[What the task requires]
Repeat each entry in full, exactly.

☆ ☆ ☆ ☆ ☆ ☆ ☆

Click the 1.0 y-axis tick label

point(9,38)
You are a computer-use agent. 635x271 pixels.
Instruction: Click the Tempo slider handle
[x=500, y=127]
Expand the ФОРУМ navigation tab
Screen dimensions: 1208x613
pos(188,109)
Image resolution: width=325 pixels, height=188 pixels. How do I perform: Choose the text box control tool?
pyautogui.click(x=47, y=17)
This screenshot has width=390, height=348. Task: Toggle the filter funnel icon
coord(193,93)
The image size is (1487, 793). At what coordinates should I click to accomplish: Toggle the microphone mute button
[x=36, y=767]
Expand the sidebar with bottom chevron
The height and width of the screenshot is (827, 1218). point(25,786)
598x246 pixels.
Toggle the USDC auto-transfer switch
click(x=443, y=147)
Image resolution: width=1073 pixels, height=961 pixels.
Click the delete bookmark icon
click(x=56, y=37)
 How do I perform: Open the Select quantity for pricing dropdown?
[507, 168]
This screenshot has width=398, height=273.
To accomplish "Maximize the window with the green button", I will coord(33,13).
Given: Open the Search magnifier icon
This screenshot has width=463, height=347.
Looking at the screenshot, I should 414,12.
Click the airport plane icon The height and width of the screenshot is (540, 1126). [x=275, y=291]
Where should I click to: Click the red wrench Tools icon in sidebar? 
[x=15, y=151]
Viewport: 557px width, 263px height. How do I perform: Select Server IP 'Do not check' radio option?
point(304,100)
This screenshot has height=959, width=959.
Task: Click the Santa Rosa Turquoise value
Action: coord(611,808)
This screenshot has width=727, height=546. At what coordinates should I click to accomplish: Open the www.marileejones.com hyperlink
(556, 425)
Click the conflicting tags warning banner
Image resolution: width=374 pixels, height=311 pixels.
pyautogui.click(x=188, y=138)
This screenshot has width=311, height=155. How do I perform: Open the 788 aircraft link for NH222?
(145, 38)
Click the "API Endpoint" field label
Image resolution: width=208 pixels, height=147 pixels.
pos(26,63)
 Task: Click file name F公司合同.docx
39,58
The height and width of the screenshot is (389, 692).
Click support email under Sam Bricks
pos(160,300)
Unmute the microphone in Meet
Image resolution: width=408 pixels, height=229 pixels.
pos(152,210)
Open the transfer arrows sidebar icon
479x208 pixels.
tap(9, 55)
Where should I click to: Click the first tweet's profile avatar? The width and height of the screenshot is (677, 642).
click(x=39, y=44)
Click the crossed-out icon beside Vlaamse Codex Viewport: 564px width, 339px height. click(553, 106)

☆ ☆ ☆ ☆ ☆ ☆ ☆

[Your solution]
Click the 1.0 y-axis tick label

point(9,38)
You are a computer-use agent. 635x271 pixels.
Instruction: Click the Tempo slider handle
[x=500, y=127]
Expand the ФОРУМ navigation tab
Screen dimensions: 1208x613
pos(188,109)
Image resolution: width=325 pixels, height=188 pixels. How do I perform: Choose the text box control tool?
pyautogui.click(x=47, y=17)
This screenshot has width=390, height=348. Task: Toggle the filter funnel icon
coord(193,93)
The image size is (1487, 793). At what coordinates should I click to accomplish: Toggle the microphone mute button
[x=36, y=767]
Expand the sidebar with bottom chevron
The height and width of the screenshot is (827, 1218). point(25,786)
598x246 pixels.
Toggle the USDC auto-transfer switch
click(x=443, y=147)
Image resolution: width=1073 pixels, height=961 pixels.
Click the delete bookmark icon
click(x=56, y=37)
 How do I perform: Open the Select quantity for pricing dropdown?
[507, 168]
This screenshot has width=398, height=273.
To accomplish "Maximize the window with the green button", I will coord(33,13).
Given: Open the Search magnifier icon
This screenshot has width=463, height=347.
Looking at the screenshot, I should 414,12.
Click the airport plane icon The height and width of the screenshot is (540, 1126). [x=275, y=291]
Where should I click to: Click the red wrench Tools icon in sidebar? 
[x=15, y=151]
Viewport: 557px width, 263px height. How do I perform: Select Server IP 'Do not check' radio option?
point(304,100)
This screenshot has height=959, width=959.
Task: Click the Santa Rosa Turquoise value
Action: coord(611,808)
This screenshot has width=727, height=546. At what coordinates should I click to accomplish: Open the www.marileejones.com hyperlink
(556, 425)
Click the conflicting tags warning banner
Image resolution: width=374 pixels, height=311 pixels.
pyautogui.click(x=188, y=138)
This screenshot has width=311, height=155. How do I perform: Open the 788 aircraft link for NH222?
(145, 38)
Click the "API Endpoint" field label
Image resolution: width=208 pixels, height=147 pixels.
pos(26,63)
 Task: Click file name F公司合同.docx
39,58
The height and width of the screenshot is (389, 692).
Click support email under Sam Bricks
pos(160,300)
Unmute the microphone in Meet
Image resolution: width=408 pixels, height=229 pixels.
pos(152,210)
Open the transfer arrows sidebar icon
479x208 pixels.
tap(9, 55)
Where should I click to: Click the first tweet's profile avatar? The width and height of the screenshot is (677, 642).
click(x=39, y=44)
Click the crossed-out icon beside Vlaamse Codex Viewport: 564px width, 339px height. click(553, 106)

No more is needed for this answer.